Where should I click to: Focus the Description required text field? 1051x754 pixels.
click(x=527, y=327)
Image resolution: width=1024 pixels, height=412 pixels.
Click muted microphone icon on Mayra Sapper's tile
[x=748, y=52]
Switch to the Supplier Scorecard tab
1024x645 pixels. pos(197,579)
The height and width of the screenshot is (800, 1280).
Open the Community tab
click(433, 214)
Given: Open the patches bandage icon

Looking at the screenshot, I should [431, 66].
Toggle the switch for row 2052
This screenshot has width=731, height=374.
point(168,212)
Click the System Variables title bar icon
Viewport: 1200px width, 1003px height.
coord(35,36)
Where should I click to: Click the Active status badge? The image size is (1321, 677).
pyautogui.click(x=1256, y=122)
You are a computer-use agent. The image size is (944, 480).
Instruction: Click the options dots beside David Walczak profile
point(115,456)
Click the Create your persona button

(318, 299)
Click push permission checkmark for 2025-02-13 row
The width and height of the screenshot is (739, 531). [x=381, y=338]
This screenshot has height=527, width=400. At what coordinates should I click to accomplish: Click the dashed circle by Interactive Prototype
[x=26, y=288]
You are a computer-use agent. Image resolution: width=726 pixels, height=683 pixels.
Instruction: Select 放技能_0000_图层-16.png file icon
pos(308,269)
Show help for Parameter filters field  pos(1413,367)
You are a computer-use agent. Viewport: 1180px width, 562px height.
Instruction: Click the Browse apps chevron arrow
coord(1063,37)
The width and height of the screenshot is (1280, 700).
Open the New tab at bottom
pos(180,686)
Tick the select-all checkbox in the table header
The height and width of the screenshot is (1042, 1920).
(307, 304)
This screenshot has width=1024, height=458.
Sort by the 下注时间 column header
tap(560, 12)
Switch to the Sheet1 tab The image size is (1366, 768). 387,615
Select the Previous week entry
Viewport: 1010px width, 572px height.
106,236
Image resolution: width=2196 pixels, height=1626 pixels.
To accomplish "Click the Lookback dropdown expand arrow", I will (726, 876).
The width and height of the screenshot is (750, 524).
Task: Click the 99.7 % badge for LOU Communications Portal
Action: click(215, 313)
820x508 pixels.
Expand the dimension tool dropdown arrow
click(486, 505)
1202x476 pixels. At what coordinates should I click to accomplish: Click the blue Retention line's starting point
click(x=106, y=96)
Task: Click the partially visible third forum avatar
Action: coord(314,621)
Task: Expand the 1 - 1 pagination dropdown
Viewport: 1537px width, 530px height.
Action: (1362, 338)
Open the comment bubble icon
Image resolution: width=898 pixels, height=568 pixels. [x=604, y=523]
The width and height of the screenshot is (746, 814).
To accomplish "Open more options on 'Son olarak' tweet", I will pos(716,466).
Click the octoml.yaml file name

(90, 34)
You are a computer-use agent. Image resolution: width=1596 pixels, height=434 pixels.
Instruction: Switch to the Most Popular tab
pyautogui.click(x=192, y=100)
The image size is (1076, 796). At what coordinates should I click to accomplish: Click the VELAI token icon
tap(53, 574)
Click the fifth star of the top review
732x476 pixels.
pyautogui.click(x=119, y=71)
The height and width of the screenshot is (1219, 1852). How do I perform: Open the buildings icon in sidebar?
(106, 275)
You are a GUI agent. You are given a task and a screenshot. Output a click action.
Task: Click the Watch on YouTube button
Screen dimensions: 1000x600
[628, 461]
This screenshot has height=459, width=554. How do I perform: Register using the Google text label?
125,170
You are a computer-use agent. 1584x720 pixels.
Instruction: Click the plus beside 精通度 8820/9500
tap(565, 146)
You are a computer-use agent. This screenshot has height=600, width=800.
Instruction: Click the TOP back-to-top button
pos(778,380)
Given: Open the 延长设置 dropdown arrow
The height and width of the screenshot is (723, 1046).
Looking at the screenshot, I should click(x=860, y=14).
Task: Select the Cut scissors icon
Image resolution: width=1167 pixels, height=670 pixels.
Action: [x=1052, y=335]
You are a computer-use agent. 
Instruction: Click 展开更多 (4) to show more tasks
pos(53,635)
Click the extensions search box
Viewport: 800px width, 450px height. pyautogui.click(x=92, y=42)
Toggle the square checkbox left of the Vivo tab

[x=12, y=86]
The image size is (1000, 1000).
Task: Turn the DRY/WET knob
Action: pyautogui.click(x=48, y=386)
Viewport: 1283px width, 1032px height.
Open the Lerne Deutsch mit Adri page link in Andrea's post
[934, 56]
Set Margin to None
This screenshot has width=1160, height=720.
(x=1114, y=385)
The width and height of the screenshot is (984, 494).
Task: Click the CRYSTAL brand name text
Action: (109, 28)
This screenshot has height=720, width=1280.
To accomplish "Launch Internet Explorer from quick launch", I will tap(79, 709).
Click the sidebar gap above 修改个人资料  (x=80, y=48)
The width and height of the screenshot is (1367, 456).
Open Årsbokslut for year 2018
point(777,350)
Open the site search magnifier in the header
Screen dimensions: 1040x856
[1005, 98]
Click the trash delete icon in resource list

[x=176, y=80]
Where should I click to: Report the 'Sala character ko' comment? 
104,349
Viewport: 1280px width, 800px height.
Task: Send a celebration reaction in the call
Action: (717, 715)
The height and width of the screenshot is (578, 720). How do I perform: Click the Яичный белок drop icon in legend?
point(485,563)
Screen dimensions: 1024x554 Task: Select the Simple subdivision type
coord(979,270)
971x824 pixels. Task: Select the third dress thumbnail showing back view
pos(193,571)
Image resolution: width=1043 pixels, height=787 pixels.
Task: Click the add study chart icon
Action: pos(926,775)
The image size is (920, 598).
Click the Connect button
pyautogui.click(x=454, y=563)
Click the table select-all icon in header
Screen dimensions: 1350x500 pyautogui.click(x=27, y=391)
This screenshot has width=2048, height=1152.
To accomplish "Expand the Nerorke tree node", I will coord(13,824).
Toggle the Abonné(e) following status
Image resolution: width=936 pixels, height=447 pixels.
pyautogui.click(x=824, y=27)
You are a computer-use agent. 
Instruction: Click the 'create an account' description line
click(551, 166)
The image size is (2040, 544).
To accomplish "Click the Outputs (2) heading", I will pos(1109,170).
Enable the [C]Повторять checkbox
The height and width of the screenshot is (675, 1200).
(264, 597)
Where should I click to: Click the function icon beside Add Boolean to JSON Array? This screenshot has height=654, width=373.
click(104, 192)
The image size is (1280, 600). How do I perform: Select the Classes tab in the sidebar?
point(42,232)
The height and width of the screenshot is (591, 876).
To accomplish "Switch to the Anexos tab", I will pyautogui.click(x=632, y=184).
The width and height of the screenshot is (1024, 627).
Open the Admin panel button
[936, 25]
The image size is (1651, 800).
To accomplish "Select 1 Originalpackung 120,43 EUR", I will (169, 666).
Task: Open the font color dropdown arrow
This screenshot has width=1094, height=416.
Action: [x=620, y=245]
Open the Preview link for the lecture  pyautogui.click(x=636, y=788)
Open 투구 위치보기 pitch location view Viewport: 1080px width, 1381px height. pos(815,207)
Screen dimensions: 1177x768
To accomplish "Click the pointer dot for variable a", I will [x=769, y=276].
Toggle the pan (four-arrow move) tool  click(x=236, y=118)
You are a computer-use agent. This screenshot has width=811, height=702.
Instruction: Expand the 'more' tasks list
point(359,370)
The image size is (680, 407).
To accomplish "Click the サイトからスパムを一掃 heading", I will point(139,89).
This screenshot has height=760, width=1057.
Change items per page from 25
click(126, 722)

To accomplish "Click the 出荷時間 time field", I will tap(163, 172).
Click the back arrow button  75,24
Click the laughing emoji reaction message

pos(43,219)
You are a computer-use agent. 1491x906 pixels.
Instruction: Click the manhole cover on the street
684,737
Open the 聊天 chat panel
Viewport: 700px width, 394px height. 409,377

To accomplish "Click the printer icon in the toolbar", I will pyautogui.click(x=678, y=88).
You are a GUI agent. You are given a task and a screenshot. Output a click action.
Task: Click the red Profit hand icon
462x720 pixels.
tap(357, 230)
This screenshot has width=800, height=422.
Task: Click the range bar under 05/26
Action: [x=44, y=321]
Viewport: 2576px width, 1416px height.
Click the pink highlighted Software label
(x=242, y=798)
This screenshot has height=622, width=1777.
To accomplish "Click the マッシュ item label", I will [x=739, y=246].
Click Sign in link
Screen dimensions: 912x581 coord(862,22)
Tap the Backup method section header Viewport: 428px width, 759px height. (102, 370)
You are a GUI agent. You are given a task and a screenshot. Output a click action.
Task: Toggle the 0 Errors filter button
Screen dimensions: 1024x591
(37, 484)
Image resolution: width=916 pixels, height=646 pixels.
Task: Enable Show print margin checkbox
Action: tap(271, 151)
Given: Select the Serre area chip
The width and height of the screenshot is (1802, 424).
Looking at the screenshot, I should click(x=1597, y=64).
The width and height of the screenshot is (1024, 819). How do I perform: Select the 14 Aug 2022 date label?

### [EXERCISE OBJECTIVE]
Among the entries above, find the line with "Select the Previous week entry" and the line with "Image resolution: width=2196"; give again exactly these two lines and all lines between them.

### [SOLUTION FOR THIS PROBLEM]
Select the Previous week entry
Viewport: 1010px width, 572px height.
106,236
Image resolution: width=2196 pixels, height=1626 pixels.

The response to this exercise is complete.